TRECHO CITADO »
· · · · ·
Três coisas nunca faltam na vida do hiper-chato: uma correspondência assídua (e unilateral) com os orgãos oficiais (todo chato tem um lado cidadão); um caderninho de poemas lavrados em caligrafia preciosa (todo chato tem um lado borboleta); e uma carteirinha de filiação a algum partido político populista (pois todo chato tem um lado estadista-de-botequim)... Outra coisa recorrente na vida do estafermo, se bem que em menor grau, é o esoterismo. Você já deve ter visto alguma vez, um desses diplomas de sociedades secretas pendurado numa parede, em algum lugar. Procure se lembrar do dono, do insigne titular, dignitário e plenitudinário daquela excentricidade honorífica. Com certeza lhe virá à mente a imagem de um senhor distinto _ meio circunspecto, meio bobo _ e chato até dizer chega! Nos flashs da memória surgirá a imagem do nefasto, com aquela cara de aérea satisfação ao lado de seu cômico diplominha de mestre maçônico (alguns patéticos dizeres em latim e a assinatura do grão-mestre ao lado da sua).

Pra se despedir do hiper-chato é preciso ser brusco e seco; caso contrário, qualquer ‘A’ a mais será pretexto pra que ele torne a por em pauta o seu ilimitado e palpitante elenco de assuntos, e torne a repisar, rediscutir, recapitular e reprisar velhos temas, tais como aquela infalível questão do seu litígio judicial com a ex-mulher; os casos de exploração por parte da filha vagaba ou por aquela raça de garotões vadios e manemolentes, que pensam que ele é viado... Uma vez é a filha que lhe faz um rombo no orçamento, comprando no seu crediário uma coleção inteira de lingèries de grife. Outra vez é um rapazola que vai até sua casa, fingindo cultivar como ele a mesma bobeira por cartões telefônicos ou embalagens de manteiga da década de 70; depois, achando que cativou o suposto pederasta com seu frescor juvenil, acaba lhe pedindo um empréstimo. Não conseguindo, dá um jeito de subtrair uma máquina fotográfica, um cinzeiro de prata ou qualquer objeto facilmente fazível... ganhável. É sempre assim... O hiper-chato, de um jeito ou de outro, tá sempre arranjando um modo de se chatear desnecessariamente, que é pra depois poder alugar o ouvido de seus confidentes com mais uma historinha interessante.
· · · · ·
LINHAS DE DADOS »
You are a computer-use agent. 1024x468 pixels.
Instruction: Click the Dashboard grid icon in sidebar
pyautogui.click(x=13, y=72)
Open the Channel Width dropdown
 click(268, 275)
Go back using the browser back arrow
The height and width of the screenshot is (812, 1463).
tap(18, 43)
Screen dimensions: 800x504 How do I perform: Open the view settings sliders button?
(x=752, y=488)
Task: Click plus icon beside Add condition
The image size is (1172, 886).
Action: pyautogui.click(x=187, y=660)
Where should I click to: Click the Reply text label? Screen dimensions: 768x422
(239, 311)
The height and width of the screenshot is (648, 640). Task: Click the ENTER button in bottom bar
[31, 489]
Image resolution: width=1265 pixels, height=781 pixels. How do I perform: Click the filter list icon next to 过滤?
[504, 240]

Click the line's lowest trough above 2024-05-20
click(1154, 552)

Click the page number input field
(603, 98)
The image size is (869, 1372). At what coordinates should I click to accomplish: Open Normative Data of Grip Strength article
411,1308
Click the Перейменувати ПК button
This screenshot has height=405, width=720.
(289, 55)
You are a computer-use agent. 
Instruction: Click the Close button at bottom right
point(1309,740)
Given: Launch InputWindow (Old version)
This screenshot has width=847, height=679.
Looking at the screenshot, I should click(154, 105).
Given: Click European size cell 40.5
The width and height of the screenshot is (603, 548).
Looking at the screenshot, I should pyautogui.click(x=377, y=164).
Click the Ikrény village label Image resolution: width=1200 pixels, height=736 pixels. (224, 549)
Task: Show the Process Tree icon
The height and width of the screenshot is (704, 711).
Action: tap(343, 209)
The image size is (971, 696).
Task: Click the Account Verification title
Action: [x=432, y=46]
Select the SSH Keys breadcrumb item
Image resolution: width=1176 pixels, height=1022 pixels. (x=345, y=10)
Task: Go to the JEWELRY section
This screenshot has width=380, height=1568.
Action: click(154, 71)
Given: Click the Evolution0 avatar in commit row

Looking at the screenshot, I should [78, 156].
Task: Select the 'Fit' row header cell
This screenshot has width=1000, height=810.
· · · · ·
TAREFA PROPOSTA 1 »
No texto sobre o hiper-chato, o que a filha compra no crediário dele?
TAREFA PROPOSTA 2 »
Prossiga com a escrita do texto sobre o hiper-chato a partir da última frase apresentada.
As linhas acima não guardam relação alguma com o trecho citado.

RESPOSTA 1 »
Uma coleção inteira de lingèries de grife.

RESPOSTA 2 »
Um cacoete irritante deste mala-sem-alça é segurar seu interlocutor pelo braço pra impedir que ele fuja. Ele fica com o gancho engatilhado, e à primeira menção que você fizer de ir embora, ele lhe agarra com a firmeza duma torquês... E com isto a seção de tortura ganhará, tranqüilamente, uma boa meia horinha extra. Mas ele costuma lançar mão de outro expediente ainda mais implacável, às vezes até traumatizante: caso você, desavisado do perigo, esteja usando uma camisa de botão (nem que seja um solitário botãozinho de gola polo), isto lhe custará caro numa conversa com o h.chato, pois ele não perderá a oportunidade de o prender, sutil, porém tenazmente, entre indicador e o polegar, e aí sim, você conhecerá a incrível capacidade que este sonso possui pra tiranizar uma criatura humana! Numa situação dessas, não perca tempo; vá logo rasgando a camisa, porque não haverá argumentos nem xingamentos suficientes para demovê-lo de seu gesto carinhoso... Dor de cabeça, dispnéia, labirintite, náuseas, pânico, claustrofobia, desmaio: estes são apenas alguns dos sintomas relatados por pessoas que já passaram por esta experiência. Ser encoxado e praticamente abusado pelo emplastro até que é o de menos; o foda mesmo é que o mala, por força de sua vocação, costuma ter um bafo do caralho! Além do mais, encontrando-se em posição privilegiada, ele irá se fazer de bobo e começará a falar cuspindo, como um retardado, só de sacanagem. Se estiver num dia inspirado, ejetará a dentadura bem no meio da sua cara.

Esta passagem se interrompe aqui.